Your answer should consist solely of the lines from the one holding "The height and" through the final line of the entries, reproduced exactly and without pictures.

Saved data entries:
########################################
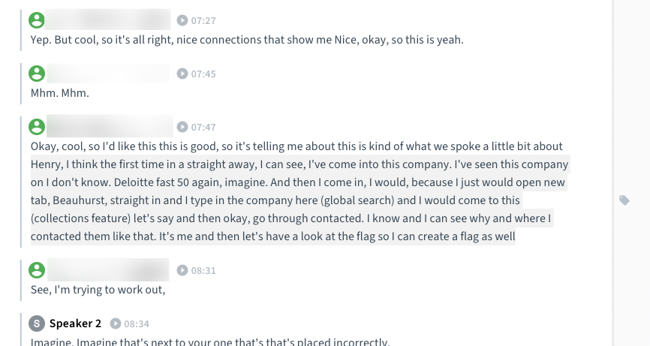Jump to the 07:27 timestamp
The width and height of the screenshot is (650, 346).
click(x=203, y=21)
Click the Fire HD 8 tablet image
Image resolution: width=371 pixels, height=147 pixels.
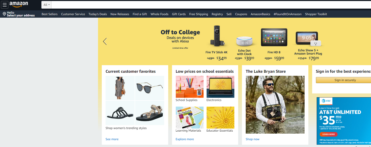point(274,37)
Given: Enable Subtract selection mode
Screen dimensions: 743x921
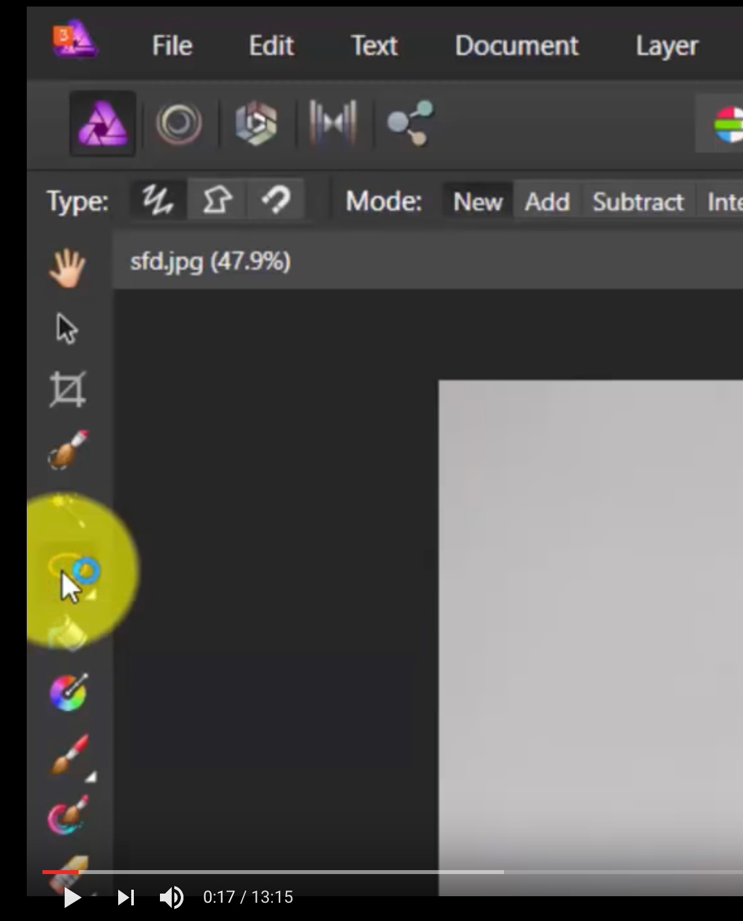Looking at the screenshot, I should tap(636, 202).
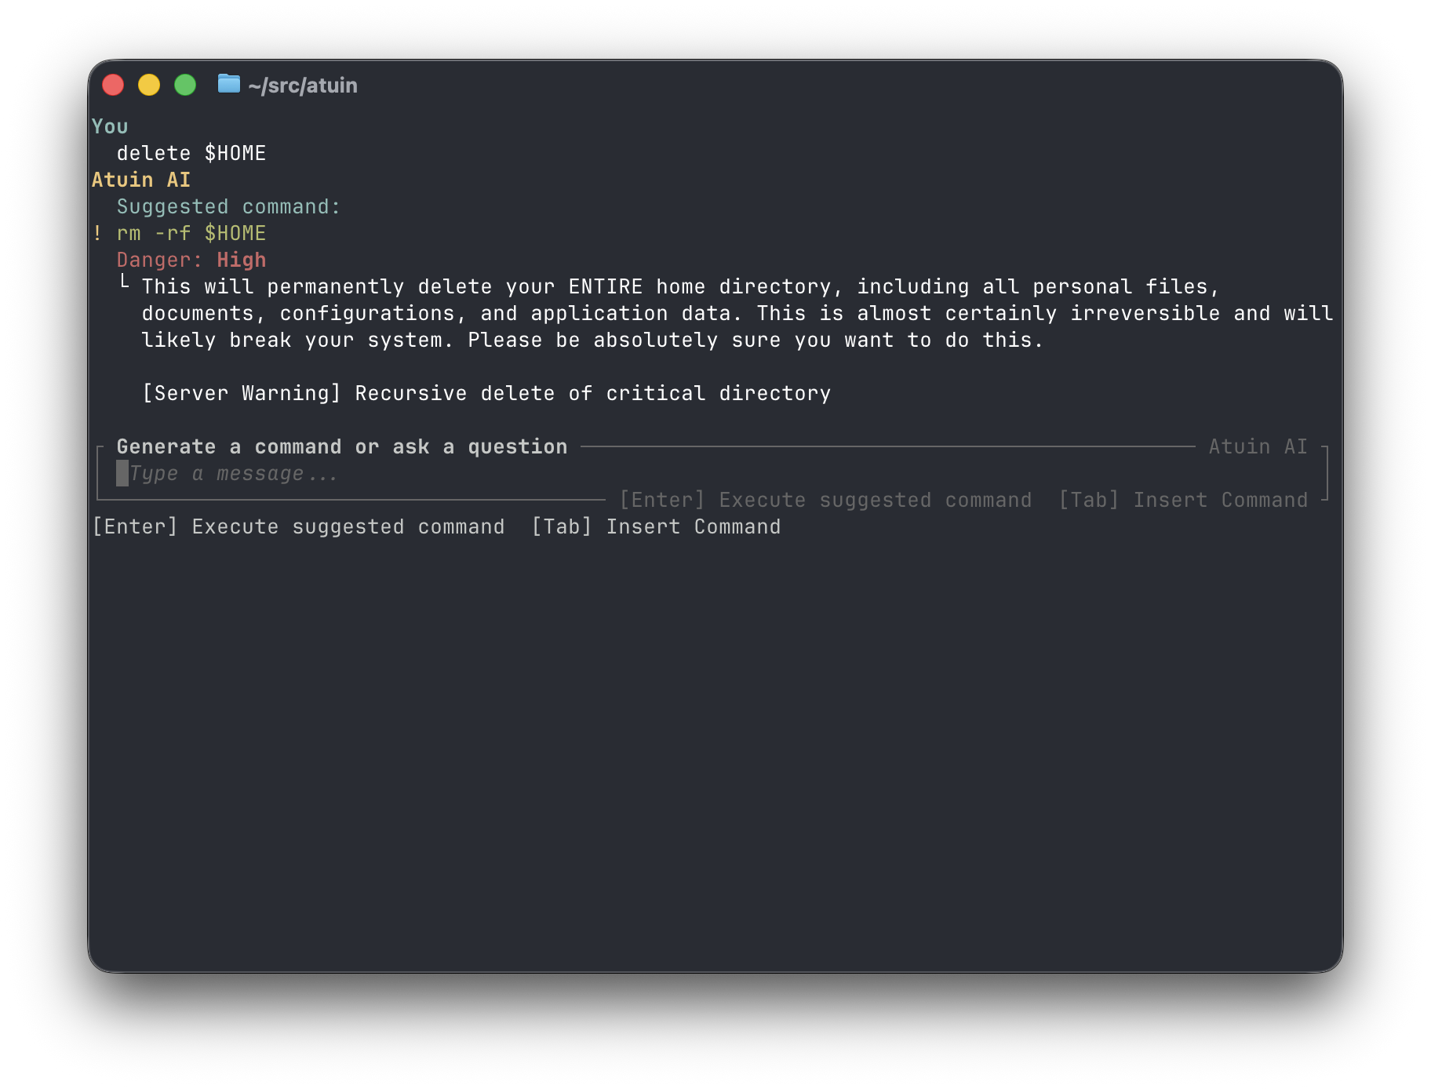Click the blue folder icon in title bar

pos(228,83)

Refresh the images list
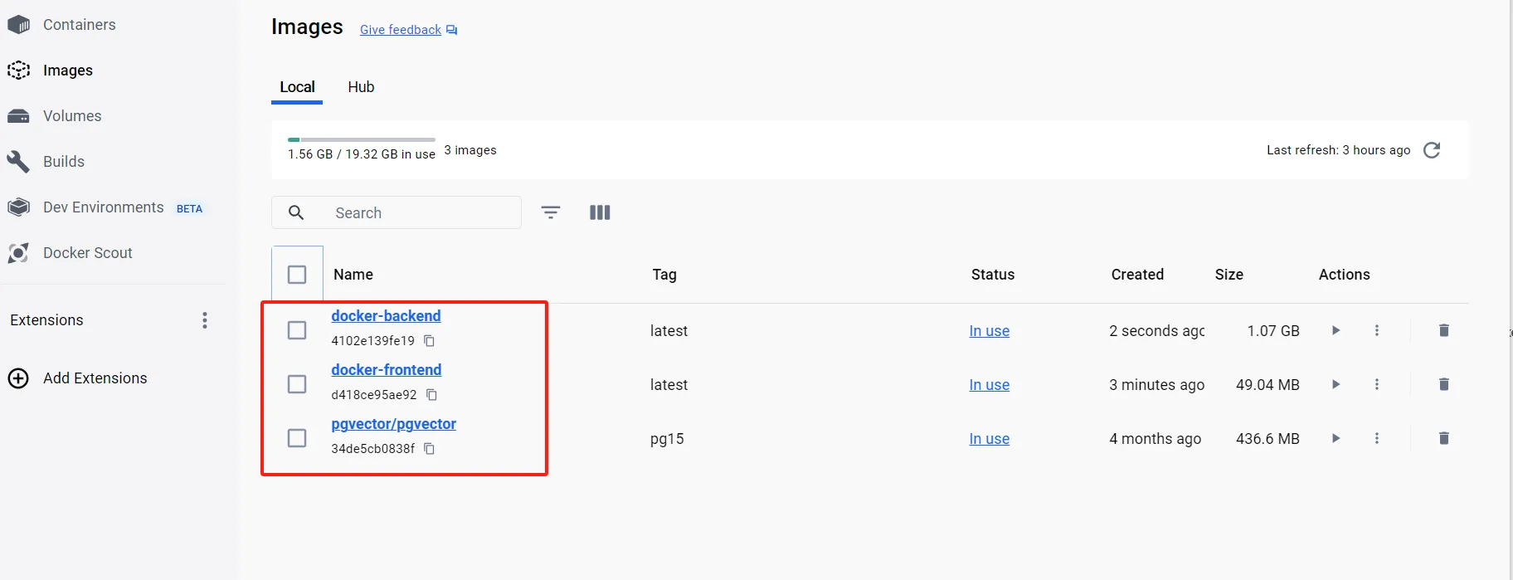click(x=1432, y=150)
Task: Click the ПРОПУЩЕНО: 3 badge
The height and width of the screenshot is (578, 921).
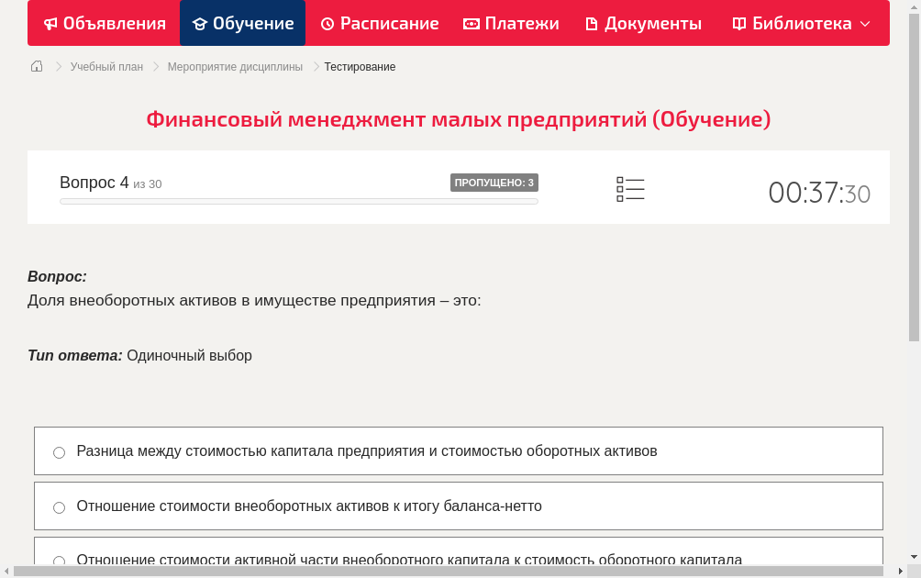Action: click(496, 183)
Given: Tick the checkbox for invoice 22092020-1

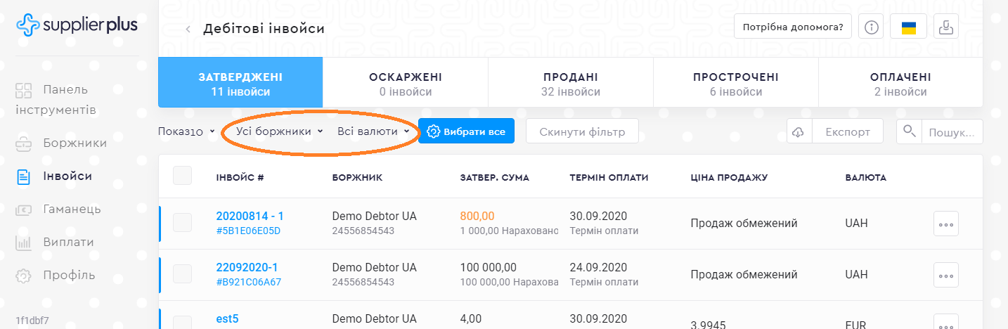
########################################
* **Exercise output**:
The height and width of the screenshot is (578, 921).
Action: click(496, 183)
Given: Tick the checkbox for invoice 22092020-1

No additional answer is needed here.